Beginning at the line that holds "The height and width of the screenshot is (768, 1366).", restate each line exactly through the final line of the records. Include both of those lines.

--- GIVEN DATA Enclosed Below ---

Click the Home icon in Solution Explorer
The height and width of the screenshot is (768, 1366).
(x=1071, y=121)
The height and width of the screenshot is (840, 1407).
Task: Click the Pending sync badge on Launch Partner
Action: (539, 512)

--- End of Enclosed GIVEN DATA ---

- [FINISHED EXERCISE]
The height and width of the screenshot is (768, 1366).
(x=1071, y=121)
The height and width of the screenshot is (840, 1407).
Task: Click the Pending sync badge on Launch Partner
Action: (539, 512)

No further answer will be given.